:: Interface element records ::
== == ==

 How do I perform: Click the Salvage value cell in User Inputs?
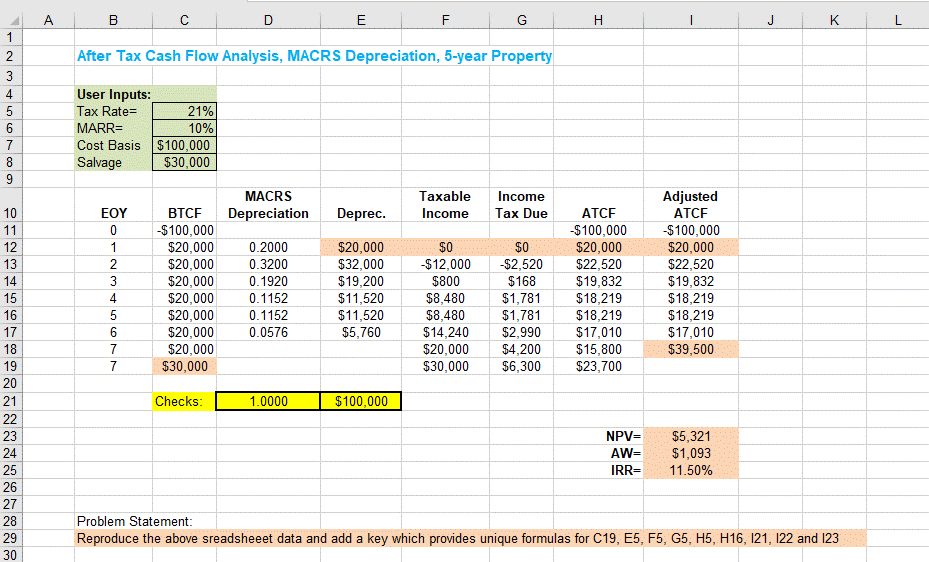183,162
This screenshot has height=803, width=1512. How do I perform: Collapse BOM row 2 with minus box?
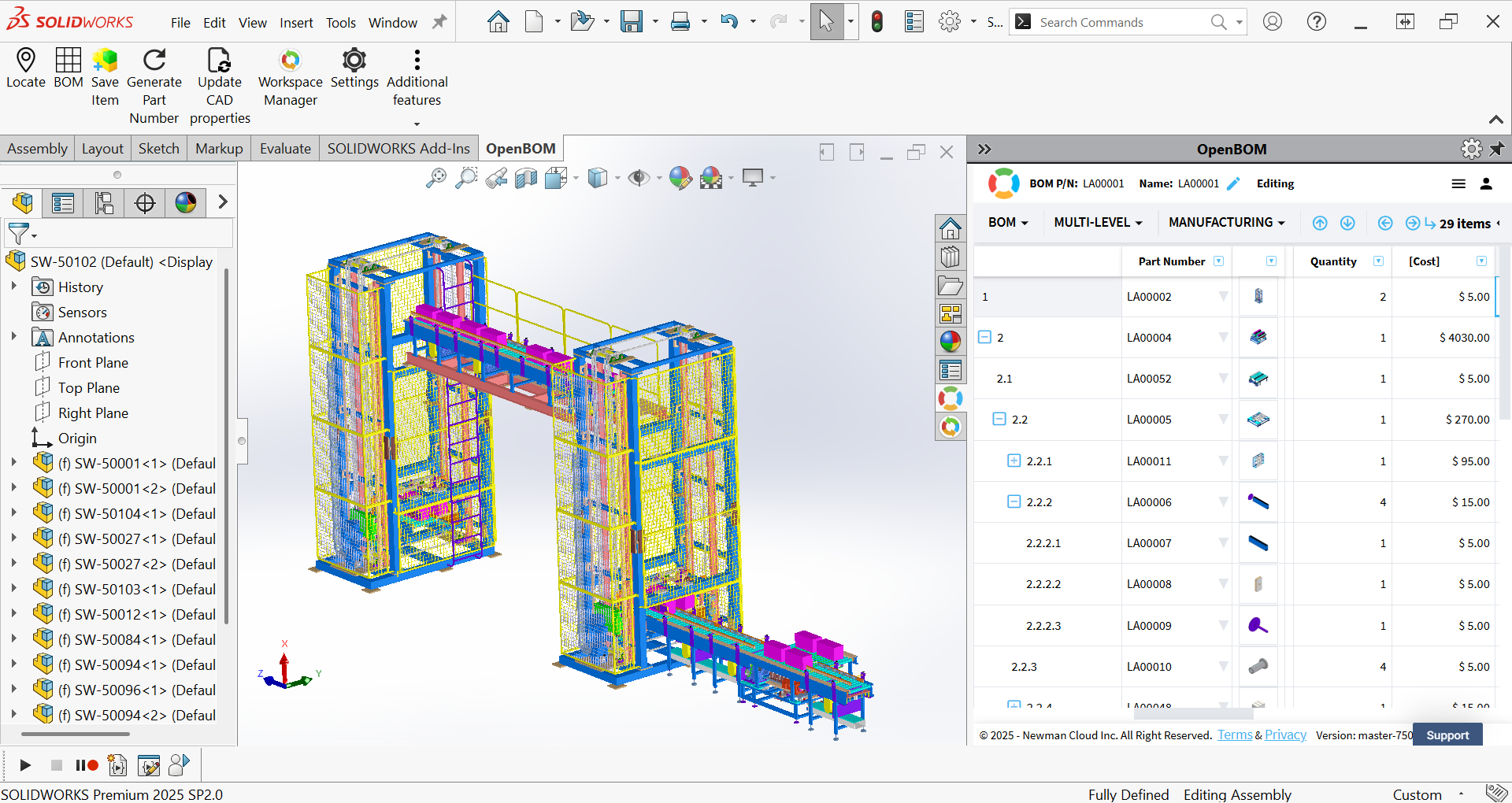pos(984,337)
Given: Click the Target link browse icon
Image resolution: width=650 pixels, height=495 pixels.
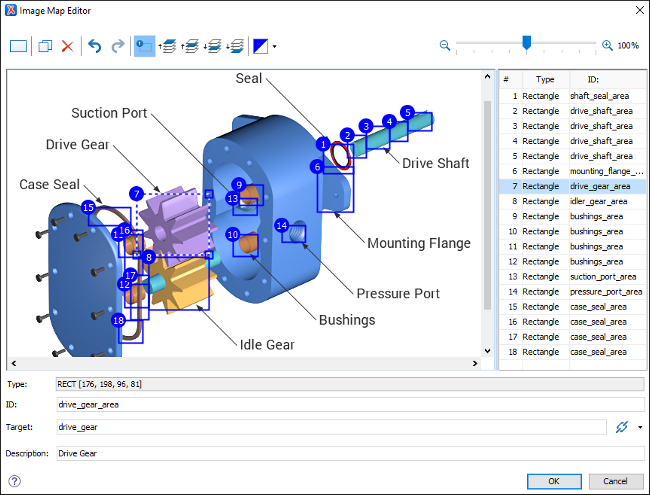Looking at the screenshot, I should (x=622, y=427).
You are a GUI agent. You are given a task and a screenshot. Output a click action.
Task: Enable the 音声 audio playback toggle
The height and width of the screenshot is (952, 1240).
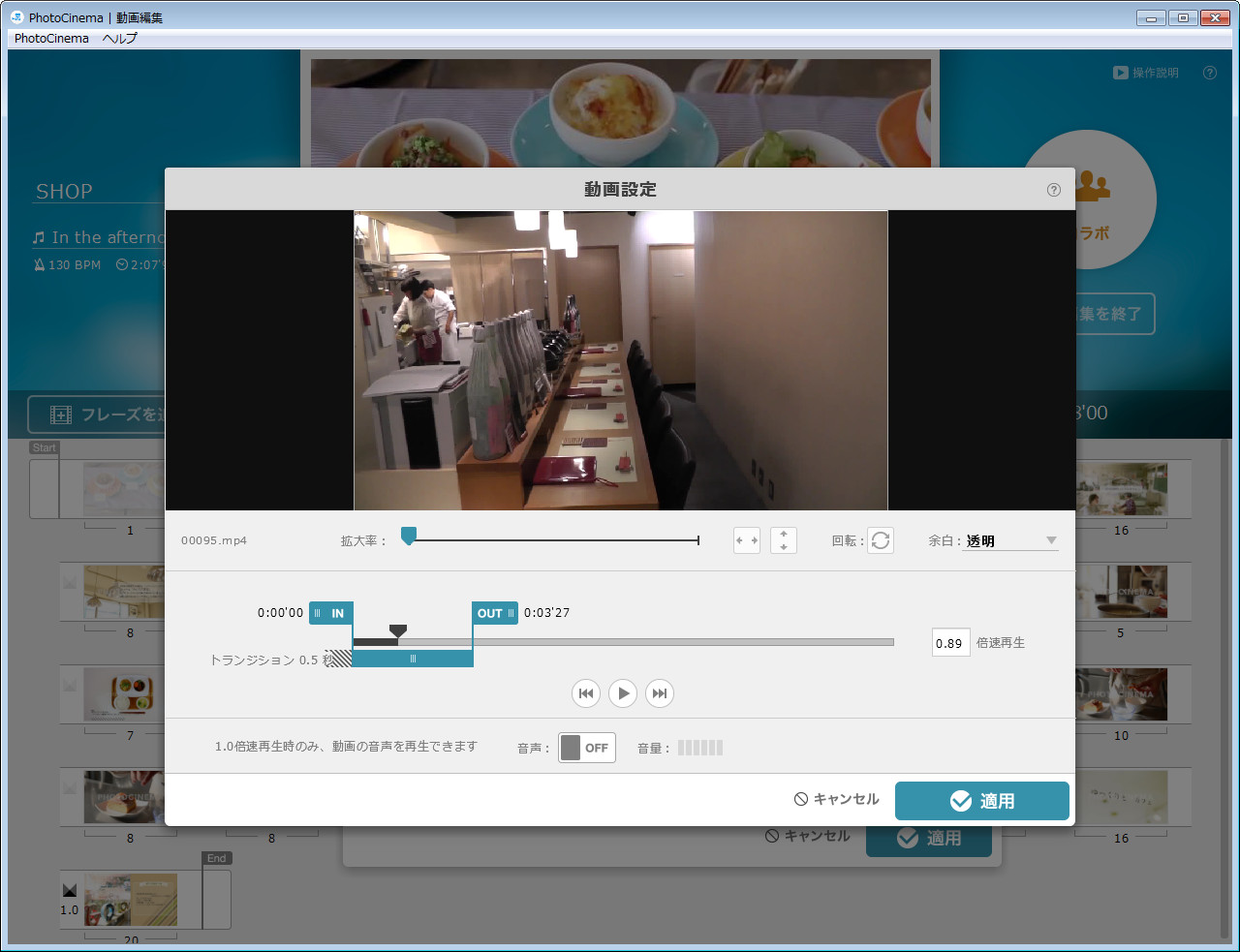(586, 747)
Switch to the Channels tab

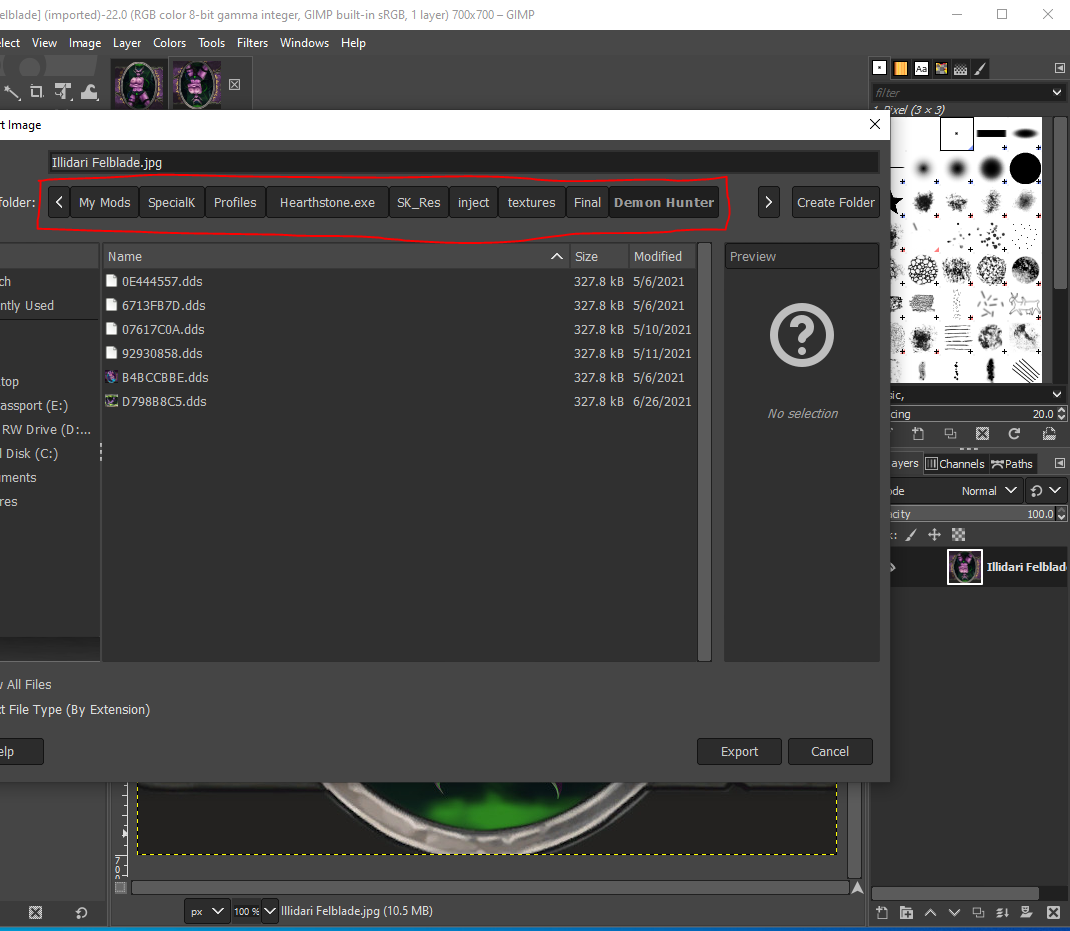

== == ==

:: Given task ::
Could you repeat each of the records above word for word, leaving out the pictures?

:: The answer ::
 How do I perform: Click the Salvage value cell in User Inputs?
183,162
This screenshot has height=803, width=1512. How do I perform: Collapse BOM row 2 with minus box?
pos(984,337)
Given: Click the Target link browse icon
Image resolution: width=650 pixels, height=495 pixels.
Looking at the screenshot, I should (x=622, y=427).
You are a GUI agent. You are given a task and a screenshot. Output a click action.
Task: Enable the 音声 audio playback toggle
The height and width of the screenshot is (952, 1240).
(586, 747)
Switch to the Channels tab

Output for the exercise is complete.